Tuesday, October 11, 2011

Olympia

Did we go to Washington's capital today? No! We went to Ancient Olympia! After about 1,000,000 hours in the car on windy, mountain roads and guided by our trusty GPS, we arrived in Olympia. We were very concerned about whether it would be open or not (see Our Misadventure to Delphi) since we had seen a rag-tag group of Greeks on strike in Athens that morning, AND since our guidebook provided very questionable hours of "it may close at 3:00 or 8:00 pm". Luckily, the archaeologists were NOT on strike today, and it was a day that it was open late.

The ruins were amazing! The site was by far the largest one that we've been to (excluding Mexico). We saw all of the original Olympic Village and Stadium, including the athletes' training areas, judging box, treasuries and the track. Apparently, the Germans helped do some reconstruction of the site in before the Athens Olympics, and all the other tourists there were German! We also visited the site museum which mainly had a bunch of headless statues?!?

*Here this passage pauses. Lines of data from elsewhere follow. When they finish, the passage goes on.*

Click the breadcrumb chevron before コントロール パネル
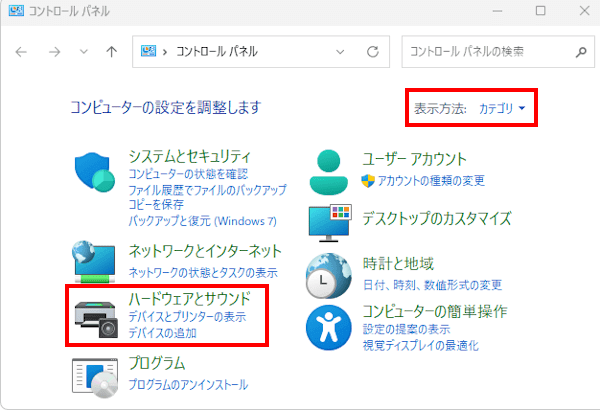The height and width of the screenshot is (410, 600). 167,51
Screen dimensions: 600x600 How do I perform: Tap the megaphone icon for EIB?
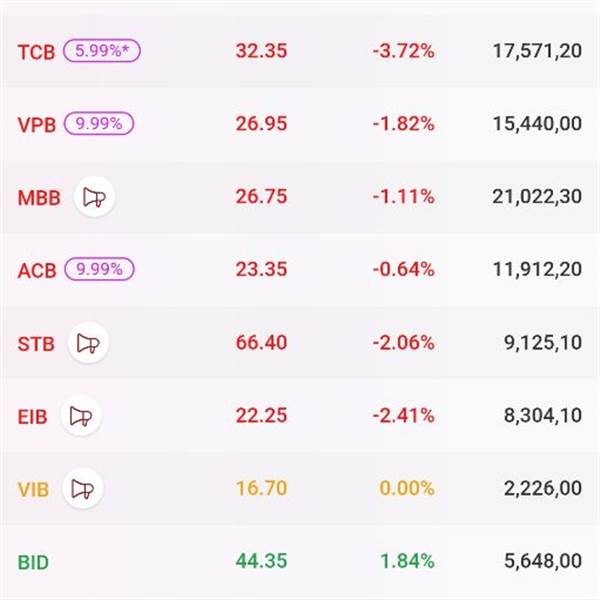81,416
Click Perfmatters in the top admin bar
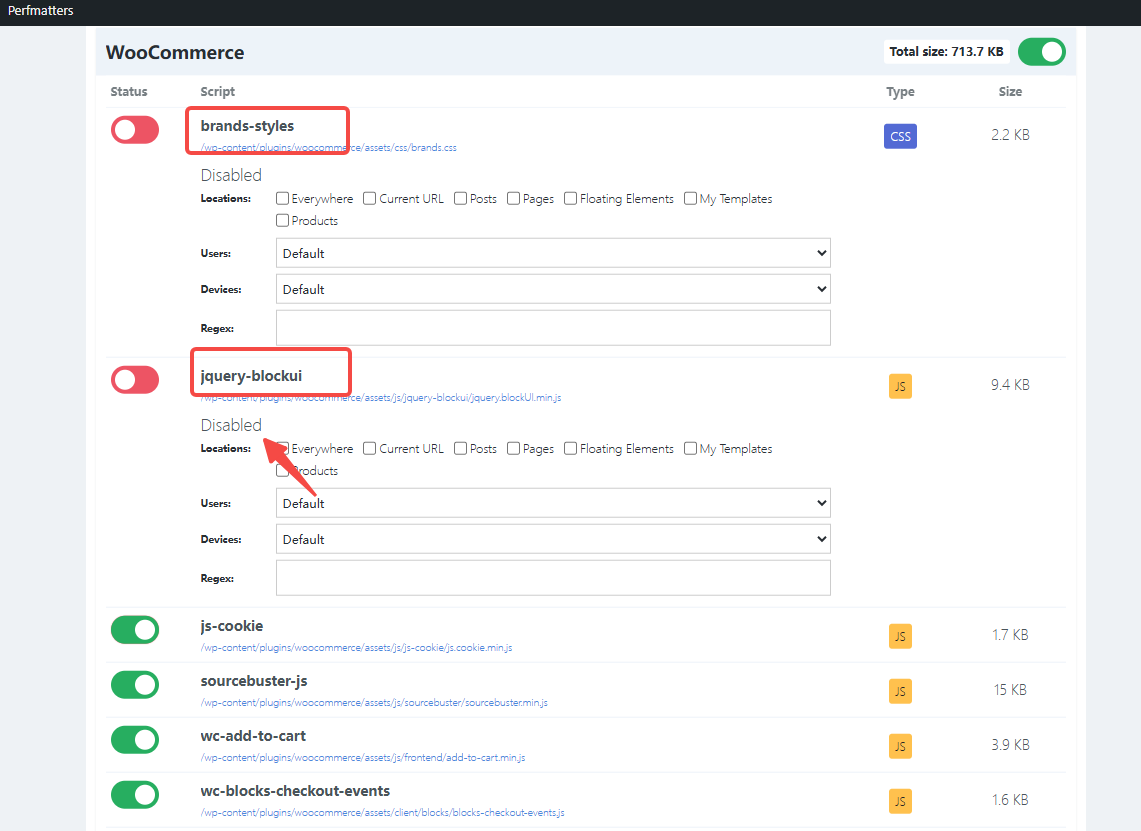 (x=39, y=11)
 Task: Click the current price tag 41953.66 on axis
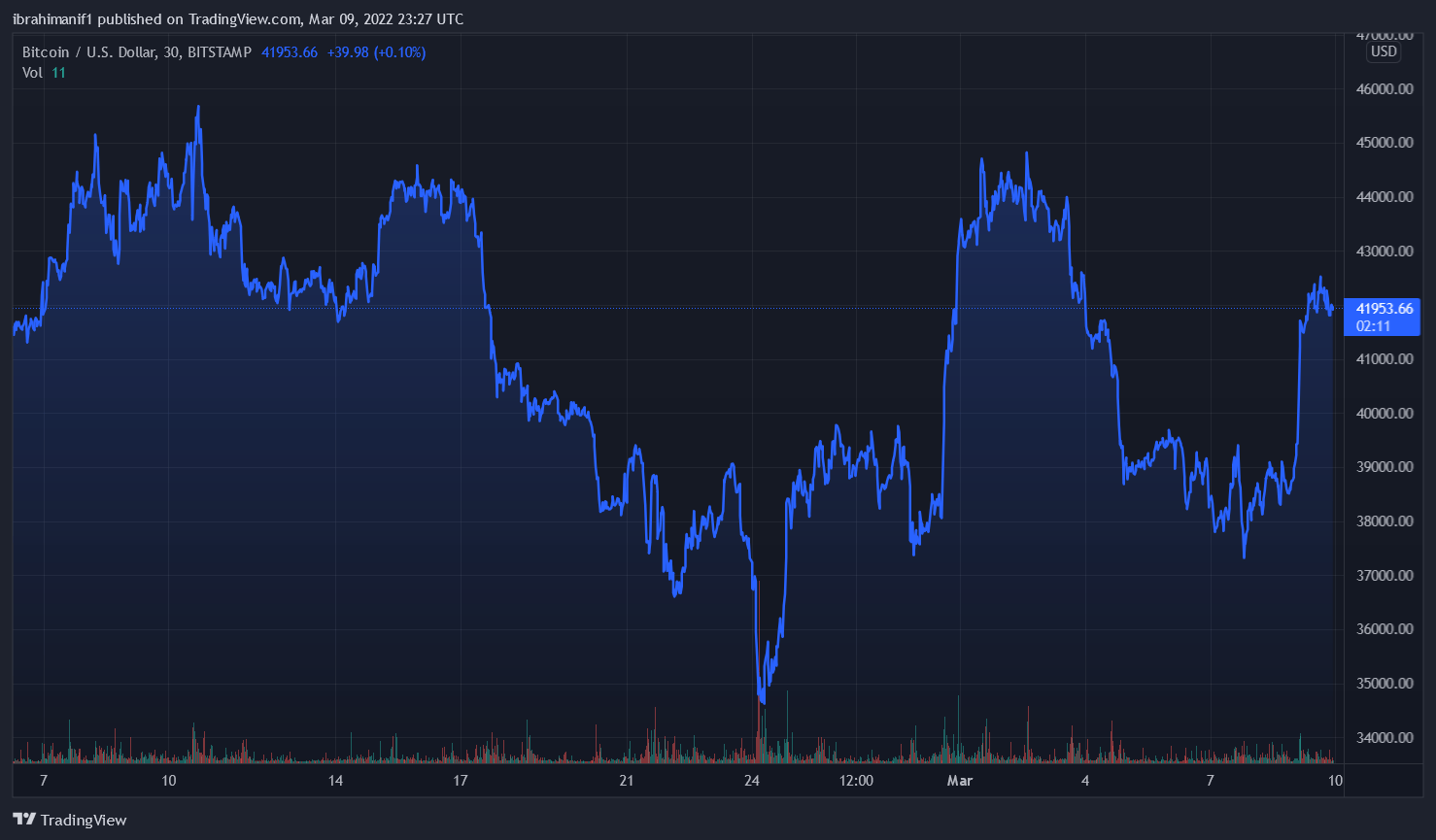[1384, 309]
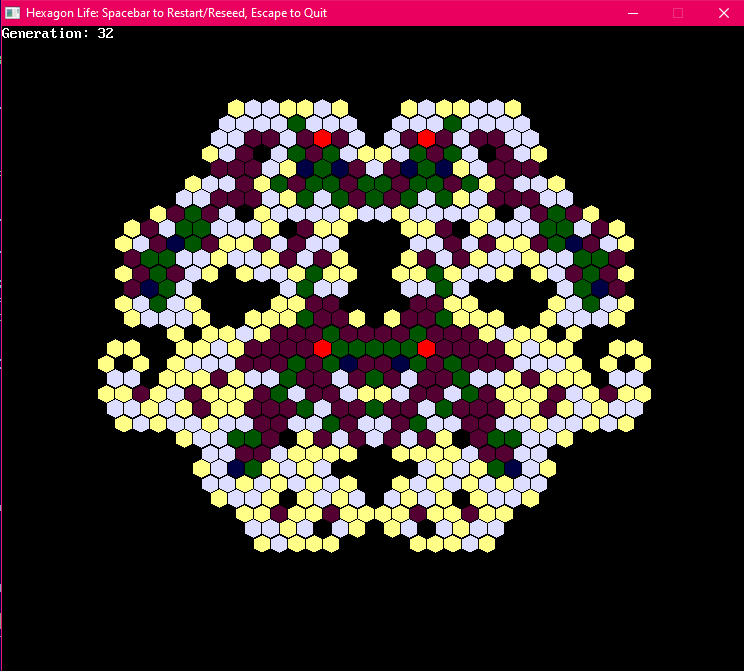Pick the navy hexagon just left of the center-right red cell
744x671 pixels.
pos(400,363)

After the site, we walked around the town and shopped the crap-a-rias for a while before sitting down to dinner at the illustriously named "Traditional Greek Food." We really should have known better since we would never go anywhere that was named "Traditional Mexican Food" as it would most definitely lead to at least a day's worth of gastrointestinal distress, which it did. Autumn and I debated about whether the "salad" that was accompanying her souvlaki was a lettuce-based salad, which she hates, or a regular Greek salad. I mistakenly assured her that "of course it's a Greek salad, what other kinds do they have here?" Unfortunately, it was lettuce, and Zeus's Revenge ensued for the rest of the trip! (sad face) Autumn was a trooper, kept up a smile, and on we went on our road trip through the Peloponnese villages of Greece.

 Strike of the day...not sure who was striking, but it was not archeologists, waiters, hotel workers, gas station attendants or toll-booth operators, so we were safe!

 One of the better roads we took today...

 Which way do we go?

 Reconstruction of the "Philppeion" (with a little help from the Germans)

 Starting blocks for track and field events

One arch of the "Krypti Tunnel"...aka the ancient red carpet!

 It's all Greek to me!
(...and no, this joke never got old)

 Time to get the weed-whacker

OΛYMπIΩI?...No!
OLYMPIA!  We were really getting our Greek-language skills on today! Parakalo!

Autumn and a fallen Greek column.

Corinthian capitals from the unlabeled part of the map

So many ruins!

 Limestone with visible shells!
Yeah geology! (which the Greeks invented by the way!)

 Say "fallen column sections"!

The original Olympic pool aka the "Leonideion"


 Another off the map find!

Autumn hypothesized (which the Greeks also invented doing) that this was most definitely an ancient pyramid which the Greeks also probably invented.

The "Workshop of Pheidias" which really looked like a Christian Church, what with the crosses everywhere!

El gymnasium

Oak leaves!

Oakleys!

The soon-to-be dreaded "Traditional Greek Food"
The fact that everything was only in English should have been a sign that this restaurant did not, in fact, have traditional nor sanitary Greek food!

Autumn in her own private twin bed at Hotel Pelops.
Unfortunately the evil eye didn't help her at dinner!